Did you know that I'm a fashion expert? Well, I am.
What do fashion experts do? Well, right now I'm listening to a bunch of guys drive a Bobcat up and down my driveway while they tear up asphalt.
And what do self-declared fashion experts wear to listen to their driveways being demolished?
Well, let's see: a pair of Target Merona bootcut jeans, a SnapShirts Opiate of the Masses word cloud t-shirt, and a black Target hoodie. Also a pair of strangely expensive Thierry Rabotin black kid ballet flats, thus giving the lie to the old adage that you can upgrade your look by pairing cheap clothes with expensive shoes.

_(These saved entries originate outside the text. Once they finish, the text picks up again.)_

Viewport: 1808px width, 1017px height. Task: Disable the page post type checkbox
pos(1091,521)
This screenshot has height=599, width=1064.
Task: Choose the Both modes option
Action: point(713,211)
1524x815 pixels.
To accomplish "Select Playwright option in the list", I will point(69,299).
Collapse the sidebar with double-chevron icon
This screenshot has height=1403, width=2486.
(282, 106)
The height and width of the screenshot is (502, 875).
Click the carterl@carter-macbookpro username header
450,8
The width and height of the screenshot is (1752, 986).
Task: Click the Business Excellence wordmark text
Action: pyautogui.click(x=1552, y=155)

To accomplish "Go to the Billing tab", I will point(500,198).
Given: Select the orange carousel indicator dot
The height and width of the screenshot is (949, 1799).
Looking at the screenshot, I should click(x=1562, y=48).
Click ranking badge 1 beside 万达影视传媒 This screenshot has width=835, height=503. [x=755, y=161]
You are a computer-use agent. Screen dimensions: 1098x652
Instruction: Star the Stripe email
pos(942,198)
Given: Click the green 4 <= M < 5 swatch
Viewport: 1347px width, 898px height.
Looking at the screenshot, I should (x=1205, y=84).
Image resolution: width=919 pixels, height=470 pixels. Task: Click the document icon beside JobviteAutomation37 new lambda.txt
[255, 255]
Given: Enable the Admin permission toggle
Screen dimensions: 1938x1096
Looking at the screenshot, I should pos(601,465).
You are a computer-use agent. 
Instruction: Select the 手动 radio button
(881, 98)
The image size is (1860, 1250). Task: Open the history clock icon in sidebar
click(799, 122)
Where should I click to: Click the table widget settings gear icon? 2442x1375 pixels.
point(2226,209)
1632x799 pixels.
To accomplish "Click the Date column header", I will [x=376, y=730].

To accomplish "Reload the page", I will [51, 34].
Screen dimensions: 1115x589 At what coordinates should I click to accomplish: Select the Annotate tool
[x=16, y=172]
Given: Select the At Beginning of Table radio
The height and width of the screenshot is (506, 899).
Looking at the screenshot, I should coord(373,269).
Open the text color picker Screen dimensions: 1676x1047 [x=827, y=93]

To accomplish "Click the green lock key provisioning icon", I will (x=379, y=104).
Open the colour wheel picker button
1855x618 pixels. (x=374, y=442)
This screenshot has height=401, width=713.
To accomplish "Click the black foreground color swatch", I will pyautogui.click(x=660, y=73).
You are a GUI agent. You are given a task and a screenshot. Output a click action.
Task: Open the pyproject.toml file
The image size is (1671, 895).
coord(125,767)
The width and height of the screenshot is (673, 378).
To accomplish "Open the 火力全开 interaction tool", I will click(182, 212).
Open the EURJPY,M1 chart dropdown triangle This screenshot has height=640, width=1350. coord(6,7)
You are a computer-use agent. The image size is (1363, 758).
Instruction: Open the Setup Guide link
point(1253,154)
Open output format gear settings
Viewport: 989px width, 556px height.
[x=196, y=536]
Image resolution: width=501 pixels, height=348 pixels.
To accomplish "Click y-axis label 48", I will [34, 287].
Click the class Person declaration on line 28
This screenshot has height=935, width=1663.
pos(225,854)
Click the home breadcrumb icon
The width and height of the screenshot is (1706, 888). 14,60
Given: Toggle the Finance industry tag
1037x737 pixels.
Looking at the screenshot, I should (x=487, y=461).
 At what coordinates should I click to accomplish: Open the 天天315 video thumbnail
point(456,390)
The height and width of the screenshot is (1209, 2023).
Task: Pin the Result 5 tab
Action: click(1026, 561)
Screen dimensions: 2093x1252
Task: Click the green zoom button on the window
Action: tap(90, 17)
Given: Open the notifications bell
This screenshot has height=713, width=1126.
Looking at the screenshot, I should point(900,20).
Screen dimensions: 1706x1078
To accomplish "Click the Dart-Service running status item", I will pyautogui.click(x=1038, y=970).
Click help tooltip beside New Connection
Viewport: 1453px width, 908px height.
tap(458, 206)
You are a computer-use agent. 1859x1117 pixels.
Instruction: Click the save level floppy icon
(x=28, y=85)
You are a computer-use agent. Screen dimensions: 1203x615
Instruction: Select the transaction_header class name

Note to all the editors of every fashion magazine out there: it doesn't work.
Yes, there definitely seems to be a certain Tarjay-ishness to my ensemble this morning, which is a good thing, because it gives me street cred. You see, unlike Oprah, who has legions of shopping minions to find stuff for her, I'm doing this all by myself. And as you can see, I bring a certain amount of real-life, small town credibility to the task of ferreting out bargains at Target.
You see, here in Small Town America, we like to sit around the kitchen table and talk about what ridiculous new fads the fashion industry has produced this year, and how we won't stand for those gosh-darned Neiman Marcus prices, and how we can get equally faddy and ridiculous looking versions at Target, Old Navy, The Gap, and Hot Topic.
And when we're done, we blog about it at BlogHer. You betcha!